RECORDED INFORMATION Start Marker

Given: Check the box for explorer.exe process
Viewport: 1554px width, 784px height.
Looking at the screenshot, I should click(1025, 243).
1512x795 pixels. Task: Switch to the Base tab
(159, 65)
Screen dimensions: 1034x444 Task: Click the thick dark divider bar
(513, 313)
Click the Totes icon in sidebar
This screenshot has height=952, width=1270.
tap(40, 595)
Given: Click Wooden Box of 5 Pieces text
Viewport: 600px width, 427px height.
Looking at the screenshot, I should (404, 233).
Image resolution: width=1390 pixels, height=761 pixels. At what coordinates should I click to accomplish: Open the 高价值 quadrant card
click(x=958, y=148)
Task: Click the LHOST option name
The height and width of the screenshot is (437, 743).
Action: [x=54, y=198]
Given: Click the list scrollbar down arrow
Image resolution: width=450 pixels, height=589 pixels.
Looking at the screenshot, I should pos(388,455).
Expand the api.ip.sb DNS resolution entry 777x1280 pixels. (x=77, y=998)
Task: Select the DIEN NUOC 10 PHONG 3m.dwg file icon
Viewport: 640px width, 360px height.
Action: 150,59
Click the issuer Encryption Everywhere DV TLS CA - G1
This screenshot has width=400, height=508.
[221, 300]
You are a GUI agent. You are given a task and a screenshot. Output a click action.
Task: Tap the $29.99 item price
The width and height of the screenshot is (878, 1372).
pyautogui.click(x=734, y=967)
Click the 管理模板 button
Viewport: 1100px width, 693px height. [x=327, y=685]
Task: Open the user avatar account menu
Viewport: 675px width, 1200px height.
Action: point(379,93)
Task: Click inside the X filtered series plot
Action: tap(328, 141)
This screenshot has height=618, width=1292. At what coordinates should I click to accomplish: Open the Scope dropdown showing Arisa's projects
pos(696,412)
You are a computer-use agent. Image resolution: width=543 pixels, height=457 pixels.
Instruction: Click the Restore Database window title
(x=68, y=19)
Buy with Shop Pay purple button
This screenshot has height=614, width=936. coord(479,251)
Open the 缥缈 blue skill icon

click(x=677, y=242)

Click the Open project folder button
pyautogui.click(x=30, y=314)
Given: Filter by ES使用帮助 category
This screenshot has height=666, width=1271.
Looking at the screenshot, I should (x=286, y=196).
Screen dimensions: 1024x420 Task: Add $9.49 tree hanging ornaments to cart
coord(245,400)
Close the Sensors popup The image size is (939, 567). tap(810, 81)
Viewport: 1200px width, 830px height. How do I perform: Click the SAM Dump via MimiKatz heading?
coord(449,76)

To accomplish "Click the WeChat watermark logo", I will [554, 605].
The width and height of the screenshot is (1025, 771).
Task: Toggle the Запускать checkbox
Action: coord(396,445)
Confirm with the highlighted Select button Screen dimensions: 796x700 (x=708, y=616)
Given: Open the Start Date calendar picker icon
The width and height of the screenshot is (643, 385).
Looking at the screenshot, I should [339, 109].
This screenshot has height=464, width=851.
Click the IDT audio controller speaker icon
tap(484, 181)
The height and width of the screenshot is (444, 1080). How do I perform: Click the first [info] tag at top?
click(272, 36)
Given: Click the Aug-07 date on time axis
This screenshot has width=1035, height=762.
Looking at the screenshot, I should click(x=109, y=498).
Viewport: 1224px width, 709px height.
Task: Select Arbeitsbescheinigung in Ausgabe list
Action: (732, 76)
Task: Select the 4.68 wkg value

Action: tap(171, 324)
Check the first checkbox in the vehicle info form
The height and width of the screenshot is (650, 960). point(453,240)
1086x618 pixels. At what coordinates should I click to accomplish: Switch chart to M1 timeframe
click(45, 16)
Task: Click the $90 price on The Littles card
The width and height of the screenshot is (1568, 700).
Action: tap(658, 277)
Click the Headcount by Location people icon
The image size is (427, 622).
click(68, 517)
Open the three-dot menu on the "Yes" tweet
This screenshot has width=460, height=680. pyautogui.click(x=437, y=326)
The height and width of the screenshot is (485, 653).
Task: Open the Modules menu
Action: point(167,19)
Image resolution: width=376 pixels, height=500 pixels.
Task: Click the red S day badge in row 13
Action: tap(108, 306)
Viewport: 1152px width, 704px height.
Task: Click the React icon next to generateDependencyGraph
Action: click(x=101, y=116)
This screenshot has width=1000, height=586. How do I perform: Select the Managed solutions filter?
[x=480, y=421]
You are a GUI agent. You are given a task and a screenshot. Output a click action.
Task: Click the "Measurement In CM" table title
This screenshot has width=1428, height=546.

RECORDED INFORMATION End Marker

* [WHAT YOU HAVE TO DO] Could every entry be given again exactly, with no line skipped?

* [TASK ANSWER]
Given: Check the box for explorer.exe process
Viewport: 1554px width, 784px height.
Looking at the screenshot, I should click(1025, 243).
1512x795 pixels. Task: Switch to the Base tab
(159, 65)
Screen dimensions: 1034x444 Task: Click the thick dark divider bar
(513, 313)
Click the Totes icon in sidebar
This screenshot has height=952, width=1270.
tap(40, 595)
Given: Click Wooden Box of 5 Pieces text
Viewport: 600px width, 427px height.
Looking at the screenshot, I should (404, 233).
Image resolution: width=1390 pixels, height=761 pixels. At what coordinates should I click to accomplish: Open the 高价值 quadrant card
click(x=958, y=148)
Task: Click the LHOST option name
The height and width of the screenshot is (437, 743).
Action: [x=54, y=198]
Given: Click the list scrollbar down arrow
Image resolution: width=450 pixels, height=589 pixels.
Looking at the screenshot, I should pos(388,455).
Expand the api.ip.sb DNS resolution entry 777x1280 pixels. (x=77, y=998)
Task: Select the DIEN NUOC 10 PHONG 3m.dwg file icon
Viewport: 640px width, 360px height.
Action: 150,59
Click the issuer Encryption Everywhere DV TLS CA - G1
This screenshot has width=400, height=508.
[221, 300]
You are a GUI agent. You are given a task and a screenshot. Output a click action.
Task: Tap the $29.99 item price
The width and height of the screenshot is (878, 1372).
pyautogui.click(x=734, y=967)
Click the 管理模板 button
Viewport: 1100px width, 693px height. [x=327, y=685]
Task: Open the user avatar account menu
Viewport: 675px width, 1200px height.
Action: point(379,93)
Task: Click inside the X filtered series plot
Action: tap(328, 141)
This screenshot has height=618, width=1292. At what coordinates should I click to accomplish: Open the Scope dropdown showing Arisa's projects
pos(696,412)
You are a computer-use agent. Image resolution: width=543 pixels, height=457 pixels.
Instruction: Click the Restore Database window title
(x=68, y=19)
Buy with Shop Pay purple button
This screenshot has height=614, width=936. coord(479,251)
Open the 缥缈 blue skill icon

click(x=677, y=242)

Click the Open project folder button
pyautogui.click(x=30, y=314)
Given: Filter by ES使用帮助 category
This screenshot has height=666, width=1271.
Looking at the screenshot, I should (x=286, y=196).
Screen dimensions: 1024x420 Task: Add $9.49 tree hanging ornaments to cart
coord(245,400)
Close the Sensors popup The image size is (939, 567). tap(810, 81)
Viewport: 1200px width, 830px height. How do I perform: Click the SAM Dump via MimiKatz heading?
coord(449,76)

To accomplish "Click the WeChat watermark logo", I will [554, 605].
The width and height of the screenshot is (1025, 771).
Task: Toggle the Запускать checkbox
Action: coord(396,445)
Confirm with the highlighted Select button Screen dimensions: 796x700 (x=708, y=616)
Given: Open the Start Date calendar picker icon
The width and height of the screenshot is (643, 385).
Looking at the screenshot, I should [339, 109].
This screenshot has height=464, width=851.
Click the IDT audio controller speaker icon
tap(484, 181)
The height and width of the screenshot is (444, 1080). How do I perform: Click the first [info] tag at top?
click(272, 36)
Given: Click the Aug-07 date on time axis
This screenshot has width=1035, height=762.
Looking at the screenshot, I should click(x=109, y=498).
Viewport: 1224px width, 709px height.
Task: Select Arbeitsbescheinigung in Ausgabe list
Action: (732, 76)
Task: Select the 4.68 wkg value

Action: tap(171, 324)
Check the first checkbox in the vehicle info form
The height and width of the screenshot is (650, 960). point(453,240)
1086x618 pixels. At what coordinates should I click to accomplish: Switch chart to M1 timeframe
click(45, 16)
Task: Click the $90 price on The Littles card
The width and height of the screenshot is (1568, 700).
Action: tap(658, 277)
Click the Headcount by Location people icon
The image size is (427, 622).
click(68, 517)
Open the three-dot menu on the "Yes" tweet
This screenshot has width=460, height=680. pyautogui.click(x=437, y=326)
The height and width of the screenshot is (485, 653).
Task: Open the Modules menu
Action: point(167,19)
Image resolution: width=376 pixels, height=500 pixels.
Task: Click the red S day badge in row 13
Action: tap(108, 306)
Viewport: 1152px width, 704px height.
Task: Click the React icon next to generateDependencyGraph
Action: click(x=101, y=116)
This screenshot has width=1000, height=586. How do I perform: Select the Managed solutions filter?
[x=480, y=421]
You are a GUI agent. You are given a task and a screenshot. Output a click action.
Task: Click the "Measurement In CM" table title
This screenshot has width=1428, height=546.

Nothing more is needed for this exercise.